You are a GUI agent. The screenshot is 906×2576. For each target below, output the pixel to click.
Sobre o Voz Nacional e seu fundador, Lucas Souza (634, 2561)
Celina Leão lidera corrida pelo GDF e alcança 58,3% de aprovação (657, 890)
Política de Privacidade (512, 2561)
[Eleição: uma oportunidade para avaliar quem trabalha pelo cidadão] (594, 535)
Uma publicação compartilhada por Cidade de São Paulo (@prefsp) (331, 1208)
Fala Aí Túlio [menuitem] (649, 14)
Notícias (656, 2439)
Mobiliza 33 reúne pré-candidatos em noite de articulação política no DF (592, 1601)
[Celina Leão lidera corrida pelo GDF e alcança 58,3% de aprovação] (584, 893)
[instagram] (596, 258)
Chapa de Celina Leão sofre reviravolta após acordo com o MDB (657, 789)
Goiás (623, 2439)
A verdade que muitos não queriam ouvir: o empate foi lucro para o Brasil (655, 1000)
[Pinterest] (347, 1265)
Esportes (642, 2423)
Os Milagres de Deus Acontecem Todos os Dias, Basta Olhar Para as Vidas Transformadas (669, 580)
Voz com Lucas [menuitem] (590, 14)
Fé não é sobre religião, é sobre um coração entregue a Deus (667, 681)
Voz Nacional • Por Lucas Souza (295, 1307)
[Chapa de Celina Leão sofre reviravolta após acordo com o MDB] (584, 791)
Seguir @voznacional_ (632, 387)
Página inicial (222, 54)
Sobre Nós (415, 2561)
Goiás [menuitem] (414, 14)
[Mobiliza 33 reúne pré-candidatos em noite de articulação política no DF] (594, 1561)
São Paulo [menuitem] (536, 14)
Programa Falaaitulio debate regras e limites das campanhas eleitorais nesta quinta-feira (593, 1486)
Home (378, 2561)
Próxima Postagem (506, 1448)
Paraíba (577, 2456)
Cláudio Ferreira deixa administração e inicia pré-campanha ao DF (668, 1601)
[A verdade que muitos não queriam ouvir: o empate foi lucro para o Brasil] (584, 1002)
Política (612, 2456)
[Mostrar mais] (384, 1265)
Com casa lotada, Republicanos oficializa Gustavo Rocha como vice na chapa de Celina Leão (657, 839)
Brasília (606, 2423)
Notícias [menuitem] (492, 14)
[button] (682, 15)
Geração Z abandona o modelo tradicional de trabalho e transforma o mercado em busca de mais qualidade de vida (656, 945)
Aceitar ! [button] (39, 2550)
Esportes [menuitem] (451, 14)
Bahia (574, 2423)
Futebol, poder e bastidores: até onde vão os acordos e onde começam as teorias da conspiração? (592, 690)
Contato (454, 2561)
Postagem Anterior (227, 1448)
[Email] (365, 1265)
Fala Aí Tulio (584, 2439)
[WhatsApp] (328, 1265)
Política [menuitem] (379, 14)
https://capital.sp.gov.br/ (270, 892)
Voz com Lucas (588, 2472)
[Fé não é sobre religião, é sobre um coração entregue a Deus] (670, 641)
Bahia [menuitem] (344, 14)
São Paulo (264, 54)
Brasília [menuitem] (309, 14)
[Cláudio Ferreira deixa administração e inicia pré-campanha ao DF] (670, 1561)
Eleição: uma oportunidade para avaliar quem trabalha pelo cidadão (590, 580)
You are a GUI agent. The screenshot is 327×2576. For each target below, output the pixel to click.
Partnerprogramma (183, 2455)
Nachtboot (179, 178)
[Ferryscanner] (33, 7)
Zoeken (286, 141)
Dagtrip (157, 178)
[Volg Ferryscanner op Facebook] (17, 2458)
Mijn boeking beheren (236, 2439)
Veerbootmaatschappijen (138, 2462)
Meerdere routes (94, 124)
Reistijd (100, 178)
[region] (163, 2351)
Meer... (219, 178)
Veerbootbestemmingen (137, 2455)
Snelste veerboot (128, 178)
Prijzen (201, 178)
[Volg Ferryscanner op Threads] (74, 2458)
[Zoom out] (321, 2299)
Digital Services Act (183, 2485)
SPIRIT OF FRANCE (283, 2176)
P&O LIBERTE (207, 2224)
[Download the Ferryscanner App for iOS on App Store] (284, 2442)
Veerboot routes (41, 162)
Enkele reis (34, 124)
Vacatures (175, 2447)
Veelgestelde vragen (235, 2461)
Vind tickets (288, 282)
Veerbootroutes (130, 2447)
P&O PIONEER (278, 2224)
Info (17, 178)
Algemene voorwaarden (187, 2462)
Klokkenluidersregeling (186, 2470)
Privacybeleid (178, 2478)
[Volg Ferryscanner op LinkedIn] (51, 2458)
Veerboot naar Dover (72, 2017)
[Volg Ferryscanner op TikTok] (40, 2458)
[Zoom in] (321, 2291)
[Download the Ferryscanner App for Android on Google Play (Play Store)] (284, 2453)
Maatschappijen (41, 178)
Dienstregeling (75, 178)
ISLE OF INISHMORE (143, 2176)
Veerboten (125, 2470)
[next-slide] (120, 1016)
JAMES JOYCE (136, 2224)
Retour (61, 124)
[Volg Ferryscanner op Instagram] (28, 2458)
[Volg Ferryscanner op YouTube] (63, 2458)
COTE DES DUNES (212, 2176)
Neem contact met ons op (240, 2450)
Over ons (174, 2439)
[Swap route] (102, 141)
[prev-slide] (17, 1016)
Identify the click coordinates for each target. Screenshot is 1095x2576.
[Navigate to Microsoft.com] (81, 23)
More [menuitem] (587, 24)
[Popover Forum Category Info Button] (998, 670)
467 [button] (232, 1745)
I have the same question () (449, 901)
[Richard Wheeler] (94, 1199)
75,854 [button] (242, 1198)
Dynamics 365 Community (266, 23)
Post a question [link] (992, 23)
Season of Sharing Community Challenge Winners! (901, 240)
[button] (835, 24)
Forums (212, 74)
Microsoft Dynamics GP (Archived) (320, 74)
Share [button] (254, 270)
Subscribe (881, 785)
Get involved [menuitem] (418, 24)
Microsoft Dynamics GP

What you have to do: Using the listing above, show each line holding the string "Postagem".

Reply:
Próxima Postagem (506, 1448)
Postagem Anterior (227, 1448)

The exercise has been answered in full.